The Prime Minister's Office rather improbably accused the TPLF of 'planning, training, financing and executing' all the country's ethnic and sectarian conflicts. A more plausible reason is the collapse of local administration as the EPRDF fell apart since 2017, to be replaced last November by Abiy's new Prosperity Party, which has yet to establish itself effectively.

Victory for Abiy may allow him to start rebuilding local administration and deploy federal forces to re-establish control at local level. However, he will have to find a way to appease the ethnic hopes and ambitions of the other nations and nationalities in the country. Oromos, Somalis, Afars and others have exercised some local autonomy, if not as much as they would like, under the EPRDF for 25 years and do not want to give this up. This year, the Sidama, one of the 56 peoples in the Southern Regional State, achieved their own state after a long struggle and others indicated their desire to follow suit (AC Vol 60 No 24, States of expectation).

Abiy detained many of his Oromo critics, including opposition leaders Jawar Mohammed and Bekele Gerba, and placed former Defence Minister Lemma Megersa under house arrest earlier in the year (AC Vol 61 No 2, Regime reality check).

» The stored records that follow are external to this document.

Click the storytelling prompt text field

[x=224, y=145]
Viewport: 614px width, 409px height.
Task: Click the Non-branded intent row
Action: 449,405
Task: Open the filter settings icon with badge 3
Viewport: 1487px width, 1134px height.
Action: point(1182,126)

He replaced the Oromo support he had lost with ethno-nationalist Amhara in the Amhara region, and gathered further backing from the Amhara elite in Addis Ababa who yearn to replace the federal system with unitary government.

Opposition Amhara parties like the Ethiopian Citizens for Social Justice (EZEMA), led by Berhanu Nega, have strongly supported the operations in Tigray (AC Vol 60 No 1, Fighting fear with freedom). And days after fighting began in Tigray, Abiy increased the power of leading Amhara figures in government, by adding the post of Foreign Minister to Deputy Prime Minister Demeke Mekonnen's portfolio, moving Gedu Andargachew from foreign affairs to the post of National Security Advisor, and appointing former National Security Advisor and Amhara President Temesgen Tiruneh as intelligence chief.

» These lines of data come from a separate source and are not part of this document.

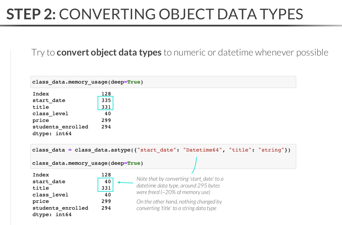Viewport: 342px width, 225px height.
Task: Click the astype conversion code line
Action: coord(161,150)
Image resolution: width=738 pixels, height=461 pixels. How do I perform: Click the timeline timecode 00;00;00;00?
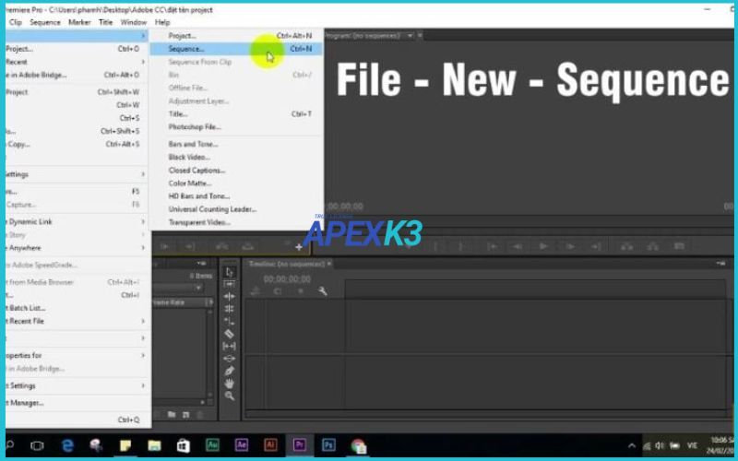(x=287, y=278)
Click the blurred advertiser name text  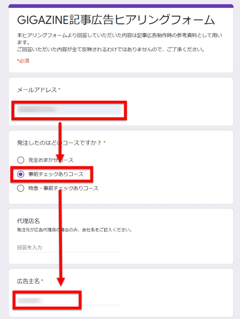click(x=30, y=300)
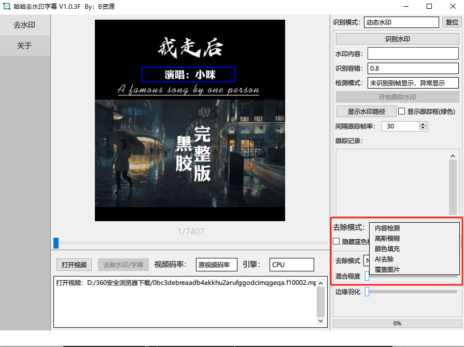Pick 颜色填充 from the removal mode list
The image size is (464, 347).
point(387,249)
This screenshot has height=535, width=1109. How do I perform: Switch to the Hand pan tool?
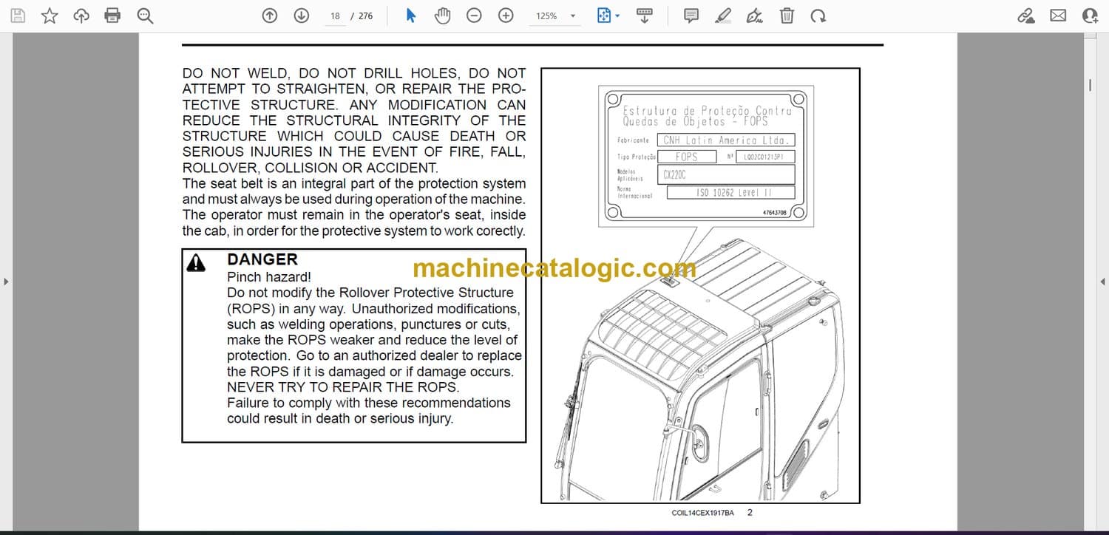pyautogui.click(x=442, y=16)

The Amhara parliament then appointed Agegnehu Teshager, a strident opponent of the TPLF, as regional president (AC Vol 61 No 23, Fears mount of all-out civil war). Not all were impressed. The recall of troops from Somalia, the call on Eritrean armed forces for help in the field, and the bringing back into service of retired generals and the promotion of a long-time Abiy supporter, General Berhanu Jula, an Oromo, from deputy to Chief of Staff, were taken as signs that operations had not gone as well as expected. There was some concern in the upper echelons of the government and the military about Abiy's determination to crush the TPLF.

Advisors in the Prime Minister's Office still include a significant number of Oromos: former Ambassador to Washington Girma Birru,  macroeconomic advisor and former OLF spokesperson Lencho Bati,  former Minister of Defence Motuma Mekassa, and Hailay Berhane Tesema on National Security. The Prime Minister, a devout member of the Pentecostal Mulu Wengel Church, continues to take advice from the Oromo-American evangelist Gemechis Desta Buba, as well as other Pentecostalist pastors. For the moment, however, it seems that Amhara advisors – and Eritrea's Issayas – are the most favoured.